Christmas morning, I woke up feeling weirdly optimistic. My neck wasn’t in good shape, but it was in better shape. I took it easy and decided to look for adaptive silverware on the internet. I popped open an OT/PT website that had been recommended to me and started browsing everything from paraffin baths to finger splints when I came across a shop listing for the CranioCradle.

“Oh yeah,” I thought to myself. “I bought one of those on Amazon back when everyone was telling me I had fibro.” (It was recommended in one of many books I read about fibromyalgia. I don’t remember for certain, but I think it was in The FibroManual: A Complete Fibromyalgia Treatment Guide for You and Your Doctor.)

Anyway, seeing the CranioCradle made me think maybe I should try it again. After brain surgery I was cautioned to be very careful where my head an neck were concerned. So I put the thing out of sight and kind of forgot about it. But seeing it again—and on the website of a medical device supplier—made me think it might be time to dig it out. Close to four years had passed since my brain surgery, and anyway it was more ergonomic and comfortable than the headrest on an MRI table, and I’ve had my head in plenty of those.

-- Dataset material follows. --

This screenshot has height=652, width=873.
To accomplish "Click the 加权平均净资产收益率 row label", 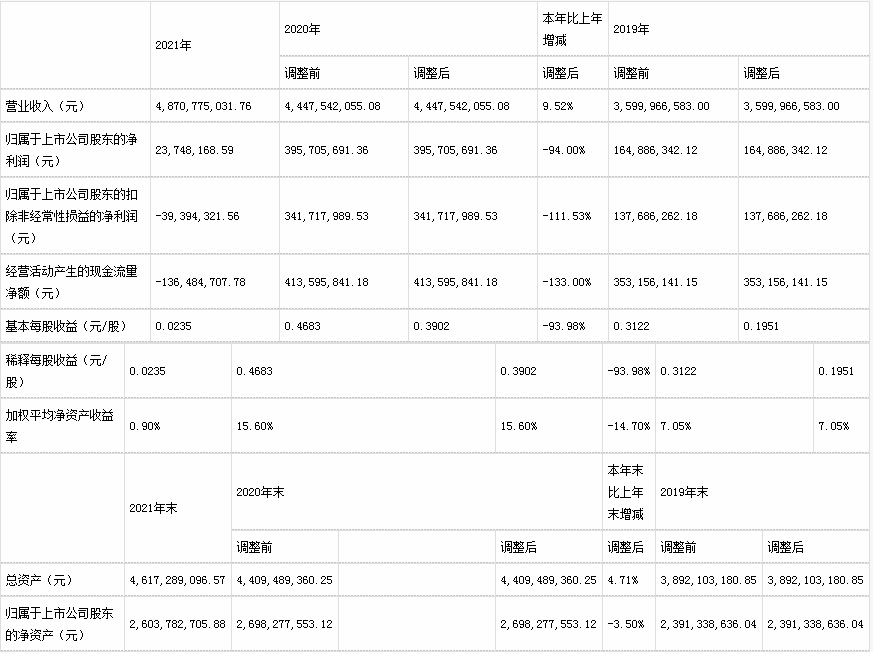I will 60,426.
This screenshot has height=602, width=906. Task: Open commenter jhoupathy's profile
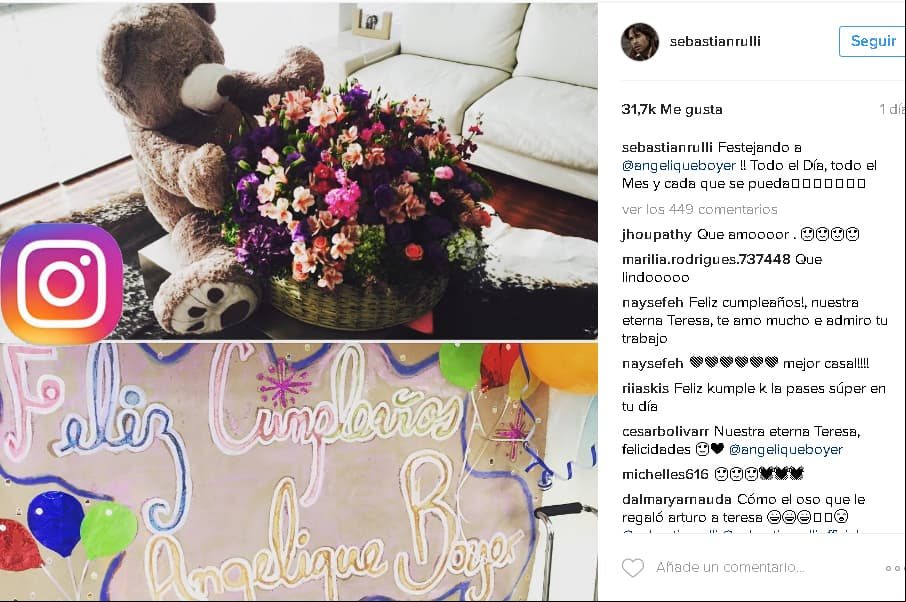click(x=656, y=235)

I spent three hours with my neck cradled on Christmas Day, and have been using it for about 30 minutes, three times a day since then. And the muscles are finally starting to loosen. I honestly thought I’d die with my rock-hard trapezius. That one day they’d cremate me and find a solid block of forged steel covered in ashes. But the CranioCradle is doing something.

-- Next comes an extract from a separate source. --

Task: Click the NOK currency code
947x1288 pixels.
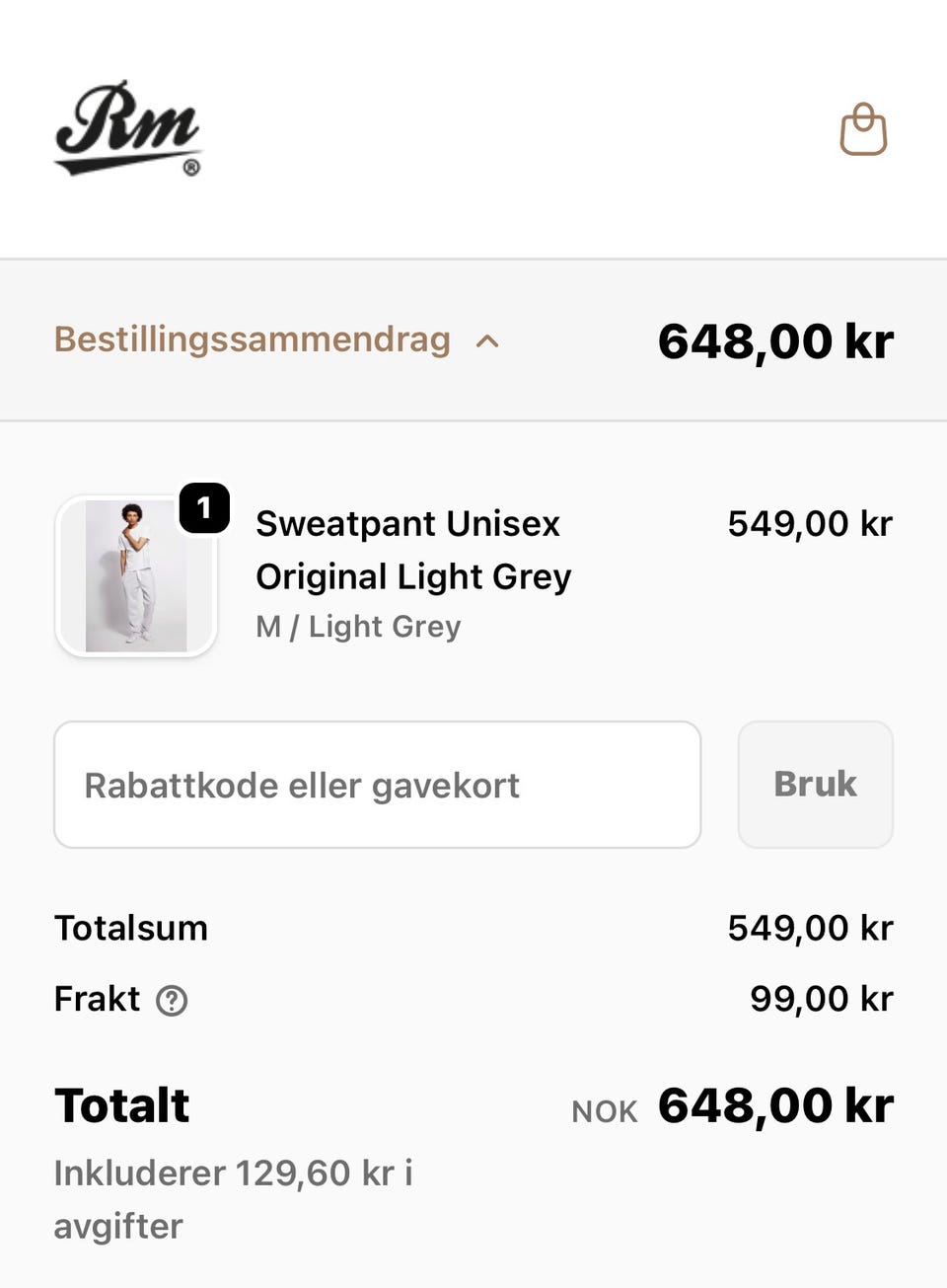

It’s like a foam roller in that it puts pressure on the muscles until they kind of snap out of this permanent spasm. The difference is there’s no motion involved. And if it can unlock my muscles? Let me just say that my brain surgeon (the man who pulled them out of my head and laid them to the side so he could biospy my tumor) opined, “I’ve never seen anything like ’em. Those are serious muscles.”

Now, neither the meclizine or the CranioCradle are Christmas miracles in the sense that I’m suddenly cured of dizziness and pain. The miracle is in just finding relief for a few moments a day.

The neck, shoulder and back muscles (I position the CrandioCradle in different locations along my spine, because I’m perpetually tweaked from the base of my head to the top of my butt crack) are susceptible to painful spasming all the time, because tension is my body’s first reaction to the tumor-induced nerve pain. So I have to spend a lot of time using the cradle. More time than most people have in a day, I’d wager.

But my mood has improved so much just having a few moments a day not writhing in intolerable pain. I have hope and ideas for the new year. And I’m optimistic and full of ideas and the desire to create things. I guess I just felt compelled to share a bit of good news.

And now that I’ve been hunched over my laptop typing and I can feel the clenching kicking in, it’s time to turn on the heated mattress pad and melt some muscles.

If I don’t write and update post again before the New Year (and I don’t think I will) have a Happy New Year. Stay safe. Be kind to strangers. Hug your people. I hope in 2021 you will have everything you need.